◆ **Excerpt provided**

Eeh, we could go back and forth on this one: Tor vs. everyone using tweetnacl.js

>> Should I take this email as saying you won't make the changes needed
>> to get Curve25519?
> What changes do you mean?

Cofactor requirements to go from PinkBikeShed to Curve25519, and
changes to the basepoint.

>> >
>> > This section of your paper raises another interesting point. It seems a
>> > slight performance drop in exchange for consuming less SRAM can be a
>> > desirable property to you. In Adam's Faster Curve25519 post
>> > ( he
>> > achieves significant performance improvements at a cost of 24KB of cache
>> > for
>> > tables. Our NUMS 256 curve performs slightly slower than this, but only
>> > requires 9KB for tables. The 15KB difference represents almost 25% of
>> > the
>> > 64KB L1 cache in a typical Xeon and almost 50% of the 32KB L1 data cache
>> > in
>> > a typical ARM. It's not quite as fast but has the advantage of fitting
>> > the
>> > computation into less SRAM.
>> This is not a property of the curves, but of your implementation: the
>> same comb table optimization could be used by a Curve25519 optimized
>> implementation. That is, if it wasn't patented by Microsoft.
> You aren't a lawyer and you, and everyone else on this list, needs to stop
> speculating in public about patents and how a given implementation might
> infringe them.
>> AGL's described implementation uses a table with 512 entries,
>> representing x^{16^(2*i+1)j} for i zero, j potentially zero. But one
>> can also use 512 entries to store a comb of 8 bits: the LSB of each
>> exponent byte, the 2nd to LSB of each exponent byte, etc, as the
>> Microsoft implementation of NUMS whatever does, and use 8 additions
>> and 8 doublings to compute the result. This has nothing to do with the
>> choice of curve or prime.
> Yes, a given curve performs differently depending on the exact
> implementation techniques used. Different techniques deliver different
> space/time trade-offs. That makes statements like "objectively better"
> dependent on the specifics of a given scenario, not some abstract Platonic
> ideal.

No, all curves with the same shape can use the same formulas and
coordinates and algorithms for computing scalar multiplies. The big
difference will be field arithmetic and size of constants. Which
techniques are used are orthogonal to which curves are picked.

Of course, if you want to unscrupulously promote a particular curve,
you can insist that well known optimizations for any group will only
apply to some groups, avoid using publicly verifiable benchmarks, and
make certain to implement optimizations for one curve that could be
applied to another, and screw up the benchmarking by borking the

Benchmarking is extremely tricky: all of the above can be done by
accident, and I've done them by accident.

>> >
>> > On Mon, Dec 22, 2014 at 5:54 PM, Tanja Lange <>
>> > wrote:
>> >>
>> >> I think a competition has more to offer than a 'collaboration' where
>> >> parties get more influence by having more people send emails to the
>> >> list.
>> >
>> >
>> > I'm not sure what point you are trying to make here. The people who
>> > haven't
>> > submitted curves should remain silent? That is antithetical to the IETF
>> > process. If you are suggesting it shouldn't be a process whereby a
>> > minority
>> > attempts to "stuff the ballot box" by getting a few people to yell loud
>> > and
>> > often to drown out differing opinions, then I agree. However, I don't
>> > think
>> > we would agree on who might be doing that.

◆ **Aim**
Extend the mailing-list exchange above about Curve25519 and the NUMS curves, continuing after its last line.

◆ **Entries shown**
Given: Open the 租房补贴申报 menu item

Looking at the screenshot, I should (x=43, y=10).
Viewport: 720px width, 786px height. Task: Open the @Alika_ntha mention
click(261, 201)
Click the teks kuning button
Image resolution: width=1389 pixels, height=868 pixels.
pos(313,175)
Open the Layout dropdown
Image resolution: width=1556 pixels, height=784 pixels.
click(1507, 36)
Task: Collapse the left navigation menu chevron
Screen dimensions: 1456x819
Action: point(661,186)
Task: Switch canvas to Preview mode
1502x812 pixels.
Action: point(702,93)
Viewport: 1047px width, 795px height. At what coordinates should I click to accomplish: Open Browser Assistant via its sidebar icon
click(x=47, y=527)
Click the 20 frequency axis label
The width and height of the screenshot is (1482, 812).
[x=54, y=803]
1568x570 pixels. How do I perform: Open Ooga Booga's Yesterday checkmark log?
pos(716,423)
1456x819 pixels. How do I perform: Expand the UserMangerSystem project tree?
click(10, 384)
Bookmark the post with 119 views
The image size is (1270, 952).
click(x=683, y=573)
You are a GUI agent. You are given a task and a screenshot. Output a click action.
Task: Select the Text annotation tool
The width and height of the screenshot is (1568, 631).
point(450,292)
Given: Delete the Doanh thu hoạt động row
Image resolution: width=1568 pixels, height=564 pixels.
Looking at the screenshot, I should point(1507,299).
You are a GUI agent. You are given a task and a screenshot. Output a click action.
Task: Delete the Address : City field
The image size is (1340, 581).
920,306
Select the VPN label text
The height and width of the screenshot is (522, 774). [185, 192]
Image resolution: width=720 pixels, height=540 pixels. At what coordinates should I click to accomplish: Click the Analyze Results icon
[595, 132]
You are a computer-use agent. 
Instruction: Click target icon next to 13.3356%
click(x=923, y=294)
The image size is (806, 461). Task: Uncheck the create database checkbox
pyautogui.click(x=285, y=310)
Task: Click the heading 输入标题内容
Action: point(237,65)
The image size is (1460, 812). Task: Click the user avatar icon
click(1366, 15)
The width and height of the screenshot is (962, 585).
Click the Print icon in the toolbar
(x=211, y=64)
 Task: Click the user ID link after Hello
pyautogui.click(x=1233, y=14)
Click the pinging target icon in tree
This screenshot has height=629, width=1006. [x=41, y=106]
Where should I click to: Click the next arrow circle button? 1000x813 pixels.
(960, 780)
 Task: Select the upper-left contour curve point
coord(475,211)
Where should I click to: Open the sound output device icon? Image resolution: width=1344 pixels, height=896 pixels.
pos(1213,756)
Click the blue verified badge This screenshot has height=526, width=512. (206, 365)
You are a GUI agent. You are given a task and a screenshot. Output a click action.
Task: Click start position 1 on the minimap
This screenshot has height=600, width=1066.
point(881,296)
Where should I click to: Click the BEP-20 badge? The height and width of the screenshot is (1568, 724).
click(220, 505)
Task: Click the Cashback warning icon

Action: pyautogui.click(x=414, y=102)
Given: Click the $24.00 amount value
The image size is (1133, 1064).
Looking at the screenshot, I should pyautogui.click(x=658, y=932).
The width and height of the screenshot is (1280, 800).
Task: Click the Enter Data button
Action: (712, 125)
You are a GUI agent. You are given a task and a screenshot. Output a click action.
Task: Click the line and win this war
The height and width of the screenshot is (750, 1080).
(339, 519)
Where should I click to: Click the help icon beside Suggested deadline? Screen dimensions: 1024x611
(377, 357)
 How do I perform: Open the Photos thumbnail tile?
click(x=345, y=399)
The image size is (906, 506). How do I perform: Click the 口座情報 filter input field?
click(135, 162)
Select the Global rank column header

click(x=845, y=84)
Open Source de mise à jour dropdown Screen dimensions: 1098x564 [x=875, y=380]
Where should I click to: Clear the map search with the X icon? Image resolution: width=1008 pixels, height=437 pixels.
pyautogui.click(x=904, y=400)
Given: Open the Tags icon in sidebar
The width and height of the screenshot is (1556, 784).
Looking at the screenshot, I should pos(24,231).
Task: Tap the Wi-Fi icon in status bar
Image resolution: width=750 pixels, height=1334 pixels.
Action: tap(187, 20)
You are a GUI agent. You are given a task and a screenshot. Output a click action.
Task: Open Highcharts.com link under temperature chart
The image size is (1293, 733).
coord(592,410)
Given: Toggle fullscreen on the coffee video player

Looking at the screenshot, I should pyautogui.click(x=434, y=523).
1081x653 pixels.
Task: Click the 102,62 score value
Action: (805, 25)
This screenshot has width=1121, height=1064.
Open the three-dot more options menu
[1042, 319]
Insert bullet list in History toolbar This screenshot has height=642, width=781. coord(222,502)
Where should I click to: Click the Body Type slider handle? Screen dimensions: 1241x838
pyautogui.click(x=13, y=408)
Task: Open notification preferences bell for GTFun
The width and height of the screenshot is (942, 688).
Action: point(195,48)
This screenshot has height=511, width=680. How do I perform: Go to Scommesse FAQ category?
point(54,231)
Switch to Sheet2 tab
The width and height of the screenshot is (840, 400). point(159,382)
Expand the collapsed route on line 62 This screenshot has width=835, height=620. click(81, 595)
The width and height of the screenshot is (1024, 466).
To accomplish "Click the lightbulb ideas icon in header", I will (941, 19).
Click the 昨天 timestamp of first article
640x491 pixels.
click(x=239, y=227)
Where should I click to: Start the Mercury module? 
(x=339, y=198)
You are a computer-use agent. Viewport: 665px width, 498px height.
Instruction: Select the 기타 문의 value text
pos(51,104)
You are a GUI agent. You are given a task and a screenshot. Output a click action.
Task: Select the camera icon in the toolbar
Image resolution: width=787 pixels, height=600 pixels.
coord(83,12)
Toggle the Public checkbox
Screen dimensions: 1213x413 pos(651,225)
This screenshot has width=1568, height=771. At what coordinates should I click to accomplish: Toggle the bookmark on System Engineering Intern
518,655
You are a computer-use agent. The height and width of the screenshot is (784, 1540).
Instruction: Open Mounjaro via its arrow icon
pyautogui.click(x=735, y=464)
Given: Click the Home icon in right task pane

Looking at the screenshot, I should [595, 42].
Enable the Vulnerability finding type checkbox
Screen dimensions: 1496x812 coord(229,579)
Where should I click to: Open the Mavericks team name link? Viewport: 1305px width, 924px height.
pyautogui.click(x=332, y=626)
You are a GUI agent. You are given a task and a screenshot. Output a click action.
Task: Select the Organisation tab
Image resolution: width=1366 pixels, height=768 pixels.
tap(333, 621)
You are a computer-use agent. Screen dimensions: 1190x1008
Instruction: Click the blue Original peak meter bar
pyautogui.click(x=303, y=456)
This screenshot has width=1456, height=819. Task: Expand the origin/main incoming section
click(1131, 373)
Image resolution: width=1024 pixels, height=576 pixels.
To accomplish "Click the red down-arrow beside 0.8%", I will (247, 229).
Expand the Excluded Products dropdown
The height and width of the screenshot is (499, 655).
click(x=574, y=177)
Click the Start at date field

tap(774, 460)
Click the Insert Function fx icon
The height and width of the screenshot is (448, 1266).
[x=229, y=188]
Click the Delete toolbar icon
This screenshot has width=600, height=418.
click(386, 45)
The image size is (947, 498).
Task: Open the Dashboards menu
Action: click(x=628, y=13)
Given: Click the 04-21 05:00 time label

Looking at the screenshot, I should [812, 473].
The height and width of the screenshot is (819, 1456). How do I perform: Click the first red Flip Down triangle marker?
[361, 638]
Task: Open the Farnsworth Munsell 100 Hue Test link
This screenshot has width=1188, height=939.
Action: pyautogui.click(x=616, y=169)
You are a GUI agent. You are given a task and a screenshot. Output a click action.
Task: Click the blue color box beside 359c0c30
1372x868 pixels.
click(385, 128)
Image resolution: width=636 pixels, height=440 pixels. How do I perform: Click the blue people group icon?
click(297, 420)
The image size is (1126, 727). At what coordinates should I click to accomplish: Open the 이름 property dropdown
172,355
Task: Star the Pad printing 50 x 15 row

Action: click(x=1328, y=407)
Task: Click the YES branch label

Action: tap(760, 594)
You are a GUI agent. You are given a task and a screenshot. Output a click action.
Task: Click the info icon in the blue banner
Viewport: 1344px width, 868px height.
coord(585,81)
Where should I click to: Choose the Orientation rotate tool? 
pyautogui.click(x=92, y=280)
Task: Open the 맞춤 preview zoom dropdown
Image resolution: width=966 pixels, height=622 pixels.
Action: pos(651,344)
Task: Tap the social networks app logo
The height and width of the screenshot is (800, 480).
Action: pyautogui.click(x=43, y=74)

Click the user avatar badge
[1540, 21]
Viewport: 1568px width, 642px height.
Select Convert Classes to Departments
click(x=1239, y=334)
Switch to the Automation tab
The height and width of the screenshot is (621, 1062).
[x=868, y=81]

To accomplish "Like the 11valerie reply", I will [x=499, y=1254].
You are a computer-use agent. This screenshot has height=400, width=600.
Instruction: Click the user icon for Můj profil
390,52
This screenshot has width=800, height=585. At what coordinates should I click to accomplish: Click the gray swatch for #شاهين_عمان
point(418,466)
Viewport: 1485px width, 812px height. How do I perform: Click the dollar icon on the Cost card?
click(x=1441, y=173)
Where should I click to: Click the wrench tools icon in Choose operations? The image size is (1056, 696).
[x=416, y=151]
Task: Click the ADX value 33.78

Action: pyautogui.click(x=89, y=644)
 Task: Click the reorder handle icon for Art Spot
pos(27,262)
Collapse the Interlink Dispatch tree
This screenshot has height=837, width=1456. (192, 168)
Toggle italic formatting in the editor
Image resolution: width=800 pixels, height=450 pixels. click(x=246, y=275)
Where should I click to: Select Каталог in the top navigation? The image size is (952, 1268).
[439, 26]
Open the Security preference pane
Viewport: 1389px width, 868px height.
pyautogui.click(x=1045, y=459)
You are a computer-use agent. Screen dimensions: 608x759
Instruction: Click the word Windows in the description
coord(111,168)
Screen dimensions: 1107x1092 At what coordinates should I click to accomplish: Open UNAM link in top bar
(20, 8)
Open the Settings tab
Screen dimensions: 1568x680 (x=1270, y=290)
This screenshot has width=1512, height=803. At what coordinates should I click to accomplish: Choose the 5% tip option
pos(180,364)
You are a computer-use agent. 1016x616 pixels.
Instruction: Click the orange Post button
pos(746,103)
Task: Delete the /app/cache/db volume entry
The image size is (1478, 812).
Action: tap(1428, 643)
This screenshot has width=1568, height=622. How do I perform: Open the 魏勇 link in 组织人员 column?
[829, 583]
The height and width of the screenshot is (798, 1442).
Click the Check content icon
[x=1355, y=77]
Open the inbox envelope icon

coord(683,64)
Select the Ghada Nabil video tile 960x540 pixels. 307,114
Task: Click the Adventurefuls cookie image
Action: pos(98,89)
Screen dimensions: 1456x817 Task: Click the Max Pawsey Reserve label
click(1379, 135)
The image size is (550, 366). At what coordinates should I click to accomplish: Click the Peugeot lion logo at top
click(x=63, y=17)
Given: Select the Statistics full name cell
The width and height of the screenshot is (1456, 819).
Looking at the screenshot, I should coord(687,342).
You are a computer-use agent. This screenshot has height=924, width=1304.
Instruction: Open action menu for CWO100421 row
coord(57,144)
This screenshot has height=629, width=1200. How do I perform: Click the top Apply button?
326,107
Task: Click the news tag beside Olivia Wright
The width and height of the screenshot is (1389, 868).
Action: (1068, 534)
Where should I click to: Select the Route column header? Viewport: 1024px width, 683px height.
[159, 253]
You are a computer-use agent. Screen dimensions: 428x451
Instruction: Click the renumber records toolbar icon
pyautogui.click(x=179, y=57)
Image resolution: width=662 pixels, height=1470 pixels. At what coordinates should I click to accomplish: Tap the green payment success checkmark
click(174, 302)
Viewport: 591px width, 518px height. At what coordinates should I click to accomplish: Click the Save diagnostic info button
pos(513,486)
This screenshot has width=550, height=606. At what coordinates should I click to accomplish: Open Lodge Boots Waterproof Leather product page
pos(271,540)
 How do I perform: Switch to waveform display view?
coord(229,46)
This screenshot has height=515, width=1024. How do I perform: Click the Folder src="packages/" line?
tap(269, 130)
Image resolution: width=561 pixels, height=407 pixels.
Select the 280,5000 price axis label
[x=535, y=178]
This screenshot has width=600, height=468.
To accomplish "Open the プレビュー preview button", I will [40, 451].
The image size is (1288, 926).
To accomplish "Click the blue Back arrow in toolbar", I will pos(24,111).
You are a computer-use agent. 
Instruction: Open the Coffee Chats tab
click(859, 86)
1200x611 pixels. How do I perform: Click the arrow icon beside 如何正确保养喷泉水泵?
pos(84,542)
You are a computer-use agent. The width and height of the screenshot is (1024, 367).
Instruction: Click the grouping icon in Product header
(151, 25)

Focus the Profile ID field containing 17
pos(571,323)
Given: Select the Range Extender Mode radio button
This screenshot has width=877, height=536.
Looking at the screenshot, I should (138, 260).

◆ **Response to this exercise**
>> >
>> >>
>> >> What should count are the merits of papers, implementations, and
>> >> internet
>> >> drafts so that proposals get more influence by being objectively
>> >> better.
>> >
>> >
>> > "Objectively better" is unrealistic as it depends on which
>> > implementation,
>> > which architectures, which benchmarks and which priorities people have
>> > for
>> > various properties of the curves. The example above for different L1
>> > cache
>> > footprint shows how slippery "objectively better" can be. Another
>> > example
>> > would be the large d in Ed25519 compared to the minimal d in the rpgecc
>> > draft. The smaller d is "objectively better" both in terms of
>> > performance
>> > and rigidity, but isn't quite as simple to move between twisted Edwards
>> > and
>> > Montgomery.
>> >
>> > On Thu, Dec 25, 2014 at 12:55 PM, Salz, Rich <> wrote:
>> >>> desirable. But, to make progress, people need to try and understand
>> >>> Microsoft's position.)
>> >>
>> >>Then perhaps, as you stated earlier in the note, it would be good if we
>> >> didn't have to guess.
>> >>
>> >>It's kinda funny that NUMS curve has us now wanting a NUMS rationale.
>> >> But
>> >> perhaps funny isn't the right word, maybe sad or >pathetic is.
>> >
>> > You've been in this from the start, so I find it odd you don't recall
>> > any of
>> > the numerous times this has been covered, Rich. We don't see the small
>> > potential performance gains as worth the additional flexibility
>> > introduced
>> > by manipulating prime selection like this. You are of course free to
>> > disagree, but there is no "objectively better" answer as it is a
>> > trade-off.
>> > You might also consider not calling things you don't understand or with
>> > which you disagree "sad" or "pathetic".
>> What about the additional flexibility introduced by your new draft? A
>> user who listened to your old draft's claims of rigidity, shouldn't
>> accept the new drafts. Or is it that the "rigidity" claims have far
>> more to do with marketing than reality?
> What flexibility exactly?

A user who accepted NUMS, and now accepts this draft, is accepting how
many curves? Earlier you claimed that users who accepted Curve25519
were accepting too many curves. Now they aren't. Unless, that is, that
rigidity as you use it, has nothing to do with resistance to
backdooring, nothing to do with what users will accept, nothing to do
with how BADA55 defined it, and everything to do with marketing.

>> >
>> > On Mon, Nov 3, 2014 at 8:37 AM, Watson Ladd <>
>> > wrote:
>> >
>> > There are at least two, possibly three, fallacies present in this
>> > challenge.
>> > The first is that the enormous flexibility required to insert such a
>> > string
>> > in the coefficients is at all a relevant metric. The second is that the
>> > BADA55 work used what anyone who wasn't pushing a very particular agenda
>> > would call "reasonable constraints". The third is that the "performance
>> > approach" represents much additional performance, that the performance
>> > gains
>> > are certain regardless of architecture or protocol, or that any
>> > additional
>> > performance is free.
>> I think the entire idea that one can backdoor curves involves "alien
>> technology". But even granting that, if 1/2 of all curves are weak,
>> even a completely rigid process (assuming one exists) isn't much
>> better. It's only interesting when rare properties are being targeted.
>> If you actually read the BADA55 paper you would see they targeted
>> Brainpool, which had used the hash of a fundamental constant to
>> generate parameters.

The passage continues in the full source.